四、单向琼脂扩散电泳【原理】：单向琼脂扩散扩实验是凝胶内免疫沉淀反应定量试验。

一般是用已知抗体测定未知量的相应抗原。

定量抗体与加热熔化的含缓冲液的琼脂混合后，制板，打孔，加入待检抗原，在合适条件下，形成乳白色的沉淀环。

沉淀环大小与抗原（抗体）量成正相关，因而可以根据沉淀环的大小确定相应抗原（抗体）的量。

【意义】：单向免疫扩散试验主要用于血清中IgG、IgM、IgA和补体等蛋白质的定性、定量测定。

以上两实验的注意事项：制备抗体琼脂板时，琼脂温度必须严格控制。

温度太低会导致琼脂凝固，太高将影响所加抗体的活性。

加样孔中的琼脂应挑干净，且不可损坏孔的边缘，确保每孔的液面基本一致。

ELISA（Enzyme-Linked Immuno Sorbent Assay）该技术基础是抗原或抗体固相化和酶标记的抗体或抗原，固相化和酶标记的抗原抗体仍保持其免疫活性。
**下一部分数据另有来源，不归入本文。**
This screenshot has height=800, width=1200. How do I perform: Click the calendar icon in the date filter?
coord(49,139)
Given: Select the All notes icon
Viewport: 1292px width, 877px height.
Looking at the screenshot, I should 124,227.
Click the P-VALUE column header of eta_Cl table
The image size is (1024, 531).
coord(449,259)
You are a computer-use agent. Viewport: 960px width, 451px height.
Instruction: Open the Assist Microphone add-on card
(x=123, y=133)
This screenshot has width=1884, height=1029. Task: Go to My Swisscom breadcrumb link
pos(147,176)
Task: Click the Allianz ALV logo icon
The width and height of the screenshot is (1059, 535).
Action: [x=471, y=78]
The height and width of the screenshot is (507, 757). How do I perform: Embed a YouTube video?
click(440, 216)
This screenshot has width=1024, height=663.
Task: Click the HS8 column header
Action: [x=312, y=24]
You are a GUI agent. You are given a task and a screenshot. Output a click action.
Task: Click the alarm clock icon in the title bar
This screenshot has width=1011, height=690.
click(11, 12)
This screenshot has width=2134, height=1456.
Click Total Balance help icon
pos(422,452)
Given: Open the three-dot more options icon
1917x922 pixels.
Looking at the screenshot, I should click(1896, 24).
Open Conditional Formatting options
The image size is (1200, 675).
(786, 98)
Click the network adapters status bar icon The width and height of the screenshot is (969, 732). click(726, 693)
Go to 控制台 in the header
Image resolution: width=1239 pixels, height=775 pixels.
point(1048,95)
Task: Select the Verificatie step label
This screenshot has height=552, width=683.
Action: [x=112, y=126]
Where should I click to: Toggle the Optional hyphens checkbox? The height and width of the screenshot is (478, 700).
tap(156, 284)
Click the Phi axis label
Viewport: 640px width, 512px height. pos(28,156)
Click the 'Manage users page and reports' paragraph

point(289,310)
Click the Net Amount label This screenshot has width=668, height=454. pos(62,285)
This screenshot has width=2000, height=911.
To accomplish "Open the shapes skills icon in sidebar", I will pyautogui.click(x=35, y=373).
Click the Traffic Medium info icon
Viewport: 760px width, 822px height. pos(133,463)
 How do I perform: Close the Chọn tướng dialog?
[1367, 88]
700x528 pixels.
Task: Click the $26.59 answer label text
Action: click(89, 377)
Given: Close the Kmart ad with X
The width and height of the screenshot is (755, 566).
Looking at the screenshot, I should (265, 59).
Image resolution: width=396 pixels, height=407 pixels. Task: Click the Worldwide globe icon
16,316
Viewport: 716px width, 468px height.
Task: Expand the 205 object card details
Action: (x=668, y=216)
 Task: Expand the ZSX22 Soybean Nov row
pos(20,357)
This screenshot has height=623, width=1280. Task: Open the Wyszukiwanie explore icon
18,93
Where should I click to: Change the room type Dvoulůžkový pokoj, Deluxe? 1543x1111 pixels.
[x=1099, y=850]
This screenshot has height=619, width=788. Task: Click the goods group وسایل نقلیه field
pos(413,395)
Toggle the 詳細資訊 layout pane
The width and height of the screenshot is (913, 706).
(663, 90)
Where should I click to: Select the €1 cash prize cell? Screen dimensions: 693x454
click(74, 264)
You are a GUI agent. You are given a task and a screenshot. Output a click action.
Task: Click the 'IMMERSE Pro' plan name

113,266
在测定时，把受检标本（测定其中的抗体或抗原）和酶标抗原或抗体按不同的步骤与固相载体表面的抗原或抗体起反应，用洗涤的方法使固相载体上形成的抗原抗体复合物与其它物质分开，最后结合在固相载体上的酶量与标本中受检物质的量有一定的比例，加入酶反应的底物后，底物被酶催化变为有色产物，产物的量与标本中受检物质的量直接相关，根据颜色反应的深浅进行定性或定量分析。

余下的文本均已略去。